▶ _Dataset records_:
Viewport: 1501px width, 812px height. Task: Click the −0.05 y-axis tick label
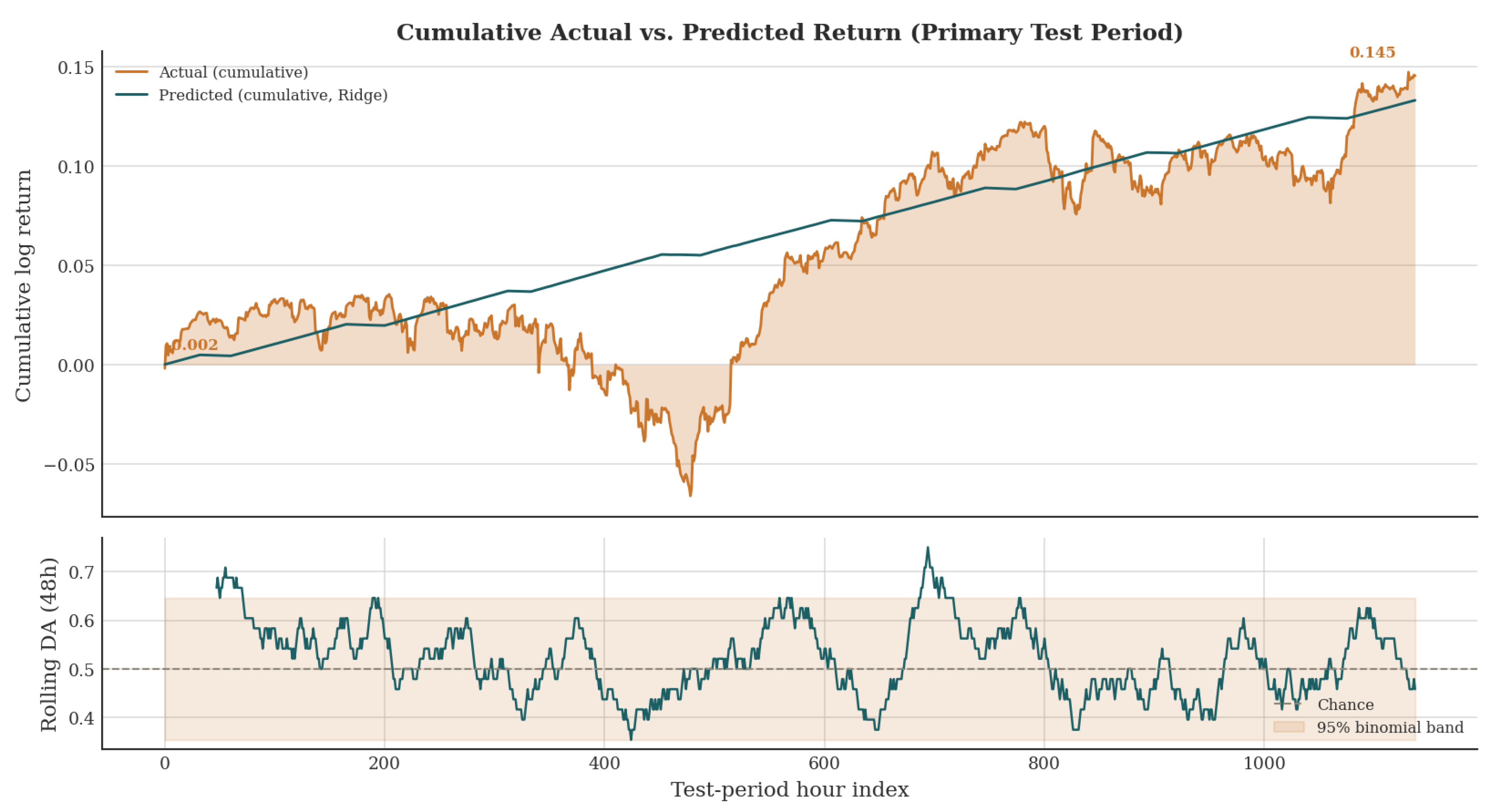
---
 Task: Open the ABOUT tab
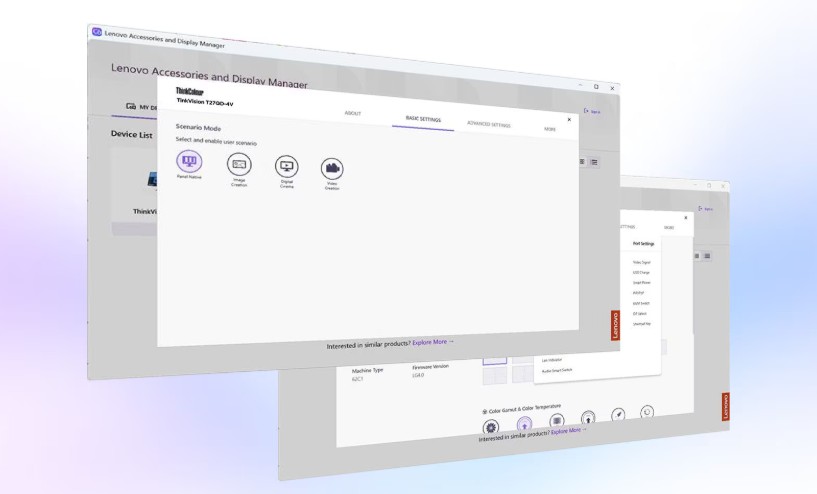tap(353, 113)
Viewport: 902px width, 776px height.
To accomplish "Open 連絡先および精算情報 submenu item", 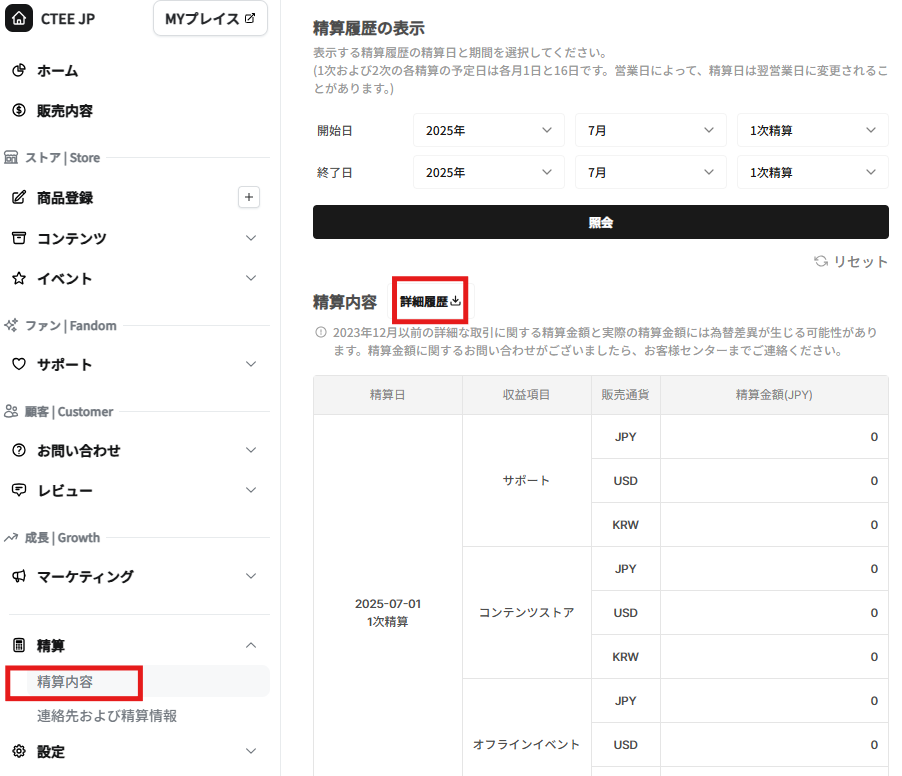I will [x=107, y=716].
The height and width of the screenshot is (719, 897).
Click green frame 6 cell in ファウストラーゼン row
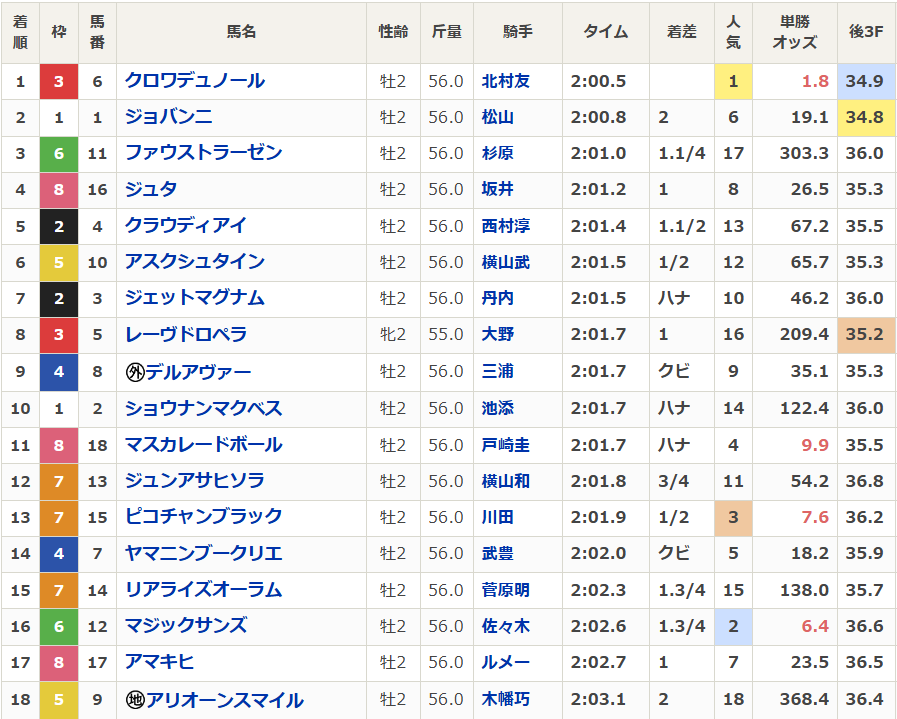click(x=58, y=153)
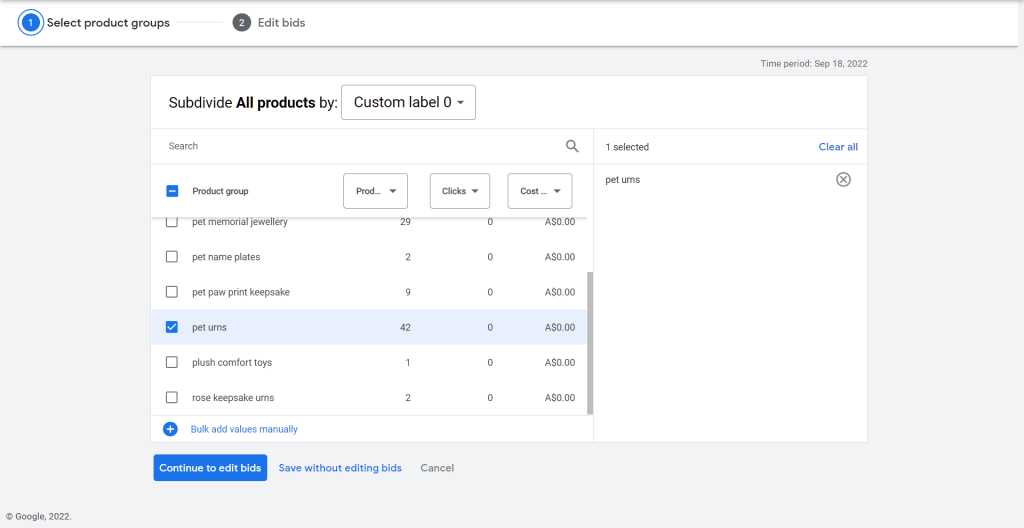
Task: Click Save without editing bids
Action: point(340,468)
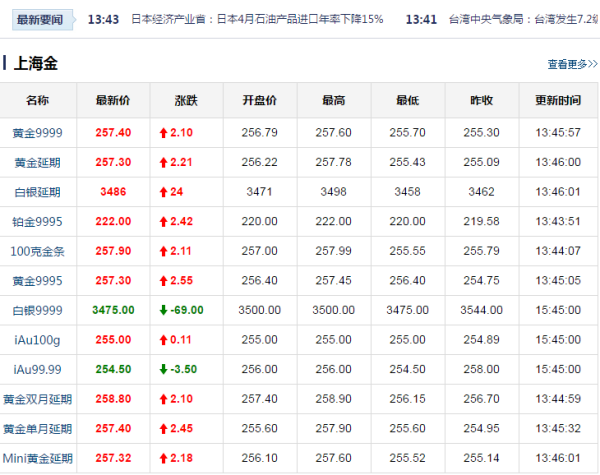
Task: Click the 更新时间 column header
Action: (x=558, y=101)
...
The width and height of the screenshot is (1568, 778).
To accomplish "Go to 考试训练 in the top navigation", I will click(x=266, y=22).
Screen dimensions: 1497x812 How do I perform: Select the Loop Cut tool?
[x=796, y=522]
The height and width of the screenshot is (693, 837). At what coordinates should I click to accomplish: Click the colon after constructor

▶ _Task description_: Please copy every line from the entries that includes the word "width".

▶ _Response box_:
Viewport: 1501px width, 812px height. Task: Click the −0.05 y-axis tick label
Viewport: 902px width, 776px height.
The height and width of the screenshot is (719, 897).
The width and height of the screenshot is (1568, 778).
The height and width of the screenshot is (693, 837). At what coordinates should I click to accomplish: Click the colon after constructor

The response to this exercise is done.